What you are asked to do
In the text on hospital nurseries and infant infection, what does a mother's snuggling, kissing and stroking cover her baby's body with?

Exercise text
Myth: Hospital Nurseries Protect Infants from Infection
Fact: Removing baby from mother to nursery increases the likelihood of infection. When mother and baby are together she snuggles with him, kisses him, strokes him, covering his body with a film of bacteria that protects him from foreign germs.
While some hospitals today allow newborns to room-in with their mothers, others persist in routinely separating mother and infant for a period of time immediately following birth, then often only bringing them together for three or four periods during the day. The idea is to prevent newborn infections and to enable mother to rest. Mothers who receive a lot of drugs or anesthesia during birth do need time to recuperate before they can begin to care for their newborn, and time is also needed to let the primary effects of the drugs wear off the newborn. Most infants experience some form of respiratory depression when narcotics are used during labor and birth and need more careful monitoring. Even then, the infant can almost always be held in father's arms instead of being placed in a nursery. Given that drugs enter the baby in higher amounts and remain in the liver and brain, it is often weeks, even months, before all traces pass out of a baby's system.

Stored data
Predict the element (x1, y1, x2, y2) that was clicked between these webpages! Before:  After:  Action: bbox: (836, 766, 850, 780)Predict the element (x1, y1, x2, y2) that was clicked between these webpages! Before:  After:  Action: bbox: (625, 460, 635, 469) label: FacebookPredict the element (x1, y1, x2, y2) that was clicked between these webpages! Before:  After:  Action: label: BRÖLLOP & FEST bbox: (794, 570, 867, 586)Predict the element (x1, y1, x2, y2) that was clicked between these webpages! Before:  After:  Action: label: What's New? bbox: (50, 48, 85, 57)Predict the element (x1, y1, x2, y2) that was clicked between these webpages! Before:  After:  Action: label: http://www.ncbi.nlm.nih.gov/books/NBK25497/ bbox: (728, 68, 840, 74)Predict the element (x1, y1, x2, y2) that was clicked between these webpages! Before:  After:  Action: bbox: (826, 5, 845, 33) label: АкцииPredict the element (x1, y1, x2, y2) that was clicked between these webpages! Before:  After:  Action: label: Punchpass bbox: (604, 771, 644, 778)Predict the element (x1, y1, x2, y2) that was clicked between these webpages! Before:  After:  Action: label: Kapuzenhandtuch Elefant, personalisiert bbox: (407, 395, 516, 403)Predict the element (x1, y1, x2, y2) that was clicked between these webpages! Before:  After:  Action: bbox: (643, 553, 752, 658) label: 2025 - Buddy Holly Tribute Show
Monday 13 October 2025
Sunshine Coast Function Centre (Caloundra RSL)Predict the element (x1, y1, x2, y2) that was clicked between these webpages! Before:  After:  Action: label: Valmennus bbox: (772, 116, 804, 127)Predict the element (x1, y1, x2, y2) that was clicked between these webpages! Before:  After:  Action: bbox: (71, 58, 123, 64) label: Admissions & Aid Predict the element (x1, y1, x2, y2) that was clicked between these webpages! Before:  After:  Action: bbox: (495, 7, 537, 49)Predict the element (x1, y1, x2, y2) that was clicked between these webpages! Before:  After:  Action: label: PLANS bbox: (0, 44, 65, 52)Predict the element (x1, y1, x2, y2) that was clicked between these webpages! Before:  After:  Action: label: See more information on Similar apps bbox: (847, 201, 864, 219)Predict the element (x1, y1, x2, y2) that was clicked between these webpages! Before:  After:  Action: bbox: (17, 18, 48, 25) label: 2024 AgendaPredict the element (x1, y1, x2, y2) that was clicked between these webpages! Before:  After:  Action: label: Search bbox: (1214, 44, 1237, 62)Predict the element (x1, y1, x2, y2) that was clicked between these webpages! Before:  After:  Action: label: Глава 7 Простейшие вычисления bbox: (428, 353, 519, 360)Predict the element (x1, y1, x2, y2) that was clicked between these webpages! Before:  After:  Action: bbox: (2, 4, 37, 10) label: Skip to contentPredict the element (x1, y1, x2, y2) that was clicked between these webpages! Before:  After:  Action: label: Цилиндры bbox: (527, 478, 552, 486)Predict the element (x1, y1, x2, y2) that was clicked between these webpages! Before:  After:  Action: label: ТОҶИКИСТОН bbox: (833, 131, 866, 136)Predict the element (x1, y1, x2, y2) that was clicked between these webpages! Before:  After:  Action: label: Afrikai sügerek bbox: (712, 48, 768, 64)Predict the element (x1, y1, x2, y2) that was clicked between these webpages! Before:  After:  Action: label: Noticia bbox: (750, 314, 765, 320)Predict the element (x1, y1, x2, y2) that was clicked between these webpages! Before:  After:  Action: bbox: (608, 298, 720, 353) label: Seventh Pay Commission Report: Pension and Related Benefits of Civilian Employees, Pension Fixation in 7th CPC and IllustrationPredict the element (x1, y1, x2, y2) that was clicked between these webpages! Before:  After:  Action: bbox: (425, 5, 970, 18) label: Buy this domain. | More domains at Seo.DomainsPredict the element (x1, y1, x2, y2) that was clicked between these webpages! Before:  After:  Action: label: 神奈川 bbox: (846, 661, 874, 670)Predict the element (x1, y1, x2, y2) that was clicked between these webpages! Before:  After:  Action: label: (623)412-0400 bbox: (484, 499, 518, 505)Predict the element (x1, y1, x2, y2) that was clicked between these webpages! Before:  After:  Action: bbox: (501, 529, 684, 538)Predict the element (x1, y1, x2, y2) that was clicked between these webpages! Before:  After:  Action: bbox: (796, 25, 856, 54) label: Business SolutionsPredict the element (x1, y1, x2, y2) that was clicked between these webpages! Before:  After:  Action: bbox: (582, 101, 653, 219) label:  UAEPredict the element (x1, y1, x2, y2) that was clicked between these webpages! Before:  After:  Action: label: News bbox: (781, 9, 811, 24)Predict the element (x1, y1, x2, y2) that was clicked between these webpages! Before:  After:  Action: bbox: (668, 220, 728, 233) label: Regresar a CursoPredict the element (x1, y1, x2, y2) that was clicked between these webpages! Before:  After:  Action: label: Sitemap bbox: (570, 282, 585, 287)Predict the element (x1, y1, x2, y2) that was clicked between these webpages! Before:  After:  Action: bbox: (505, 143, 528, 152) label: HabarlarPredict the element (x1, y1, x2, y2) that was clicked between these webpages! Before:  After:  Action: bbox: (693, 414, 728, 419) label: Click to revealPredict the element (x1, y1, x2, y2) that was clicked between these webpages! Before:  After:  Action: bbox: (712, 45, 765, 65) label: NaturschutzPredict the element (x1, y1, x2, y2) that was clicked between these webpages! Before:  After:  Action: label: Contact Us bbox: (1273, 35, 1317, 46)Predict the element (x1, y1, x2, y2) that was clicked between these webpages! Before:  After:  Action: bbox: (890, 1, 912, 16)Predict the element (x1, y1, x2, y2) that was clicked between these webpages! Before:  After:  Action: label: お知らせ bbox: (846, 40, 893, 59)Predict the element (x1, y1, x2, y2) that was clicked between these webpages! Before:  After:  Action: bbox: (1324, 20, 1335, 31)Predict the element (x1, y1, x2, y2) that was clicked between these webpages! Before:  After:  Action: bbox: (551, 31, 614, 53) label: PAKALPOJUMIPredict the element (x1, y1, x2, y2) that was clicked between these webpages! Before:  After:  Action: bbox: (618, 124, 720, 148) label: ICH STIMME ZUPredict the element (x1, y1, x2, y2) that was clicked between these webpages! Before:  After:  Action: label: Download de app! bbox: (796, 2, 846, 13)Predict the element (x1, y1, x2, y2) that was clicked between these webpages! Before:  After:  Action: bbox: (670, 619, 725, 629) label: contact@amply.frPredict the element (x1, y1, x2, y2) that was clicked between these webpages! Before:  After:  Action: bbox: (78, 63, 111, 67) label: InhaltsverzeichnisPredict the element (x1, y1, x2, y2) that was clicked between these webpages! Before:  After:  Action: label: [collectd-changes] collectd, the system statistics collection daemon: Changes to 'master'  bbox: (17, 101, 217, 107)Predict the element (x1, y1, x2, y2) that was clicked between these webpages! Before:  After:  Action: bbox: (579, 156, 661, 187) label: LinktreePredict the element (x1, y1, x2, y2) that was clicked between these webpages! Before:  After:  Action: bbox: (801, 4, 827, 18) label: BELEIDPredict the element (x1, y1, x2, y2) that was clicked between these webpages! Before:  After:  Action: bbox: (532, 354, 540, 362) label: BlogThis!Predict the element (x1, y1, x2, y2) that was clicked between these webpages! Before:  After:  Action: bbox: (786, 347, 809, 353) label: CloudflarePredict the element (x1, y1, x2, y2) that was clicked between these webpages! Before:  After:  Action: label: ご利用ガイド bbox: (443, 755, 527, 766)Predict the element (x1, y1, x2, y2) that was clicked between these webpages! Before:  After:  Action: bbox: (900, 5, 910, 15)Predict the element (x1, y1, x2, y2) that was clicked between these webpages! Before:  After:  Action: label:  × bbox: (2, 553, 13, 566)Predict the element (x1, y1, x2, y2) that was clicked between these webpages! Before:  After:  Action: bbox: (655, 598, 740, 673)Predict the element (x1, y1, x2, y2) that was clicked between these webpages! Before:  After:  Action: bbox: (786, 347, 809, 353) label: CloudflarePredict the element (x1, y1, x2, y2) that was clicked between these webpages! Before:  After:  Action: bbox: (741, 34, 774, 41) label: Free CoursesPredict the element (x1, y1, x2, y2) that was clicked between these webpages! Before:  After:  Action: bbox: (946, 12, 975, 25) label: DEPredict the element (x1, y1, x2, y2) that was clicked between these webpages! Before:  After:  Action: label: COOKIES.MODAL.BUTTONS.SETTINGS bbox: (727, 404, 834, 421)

Final answer
A film of bacteria that protects the baby from foreign germs.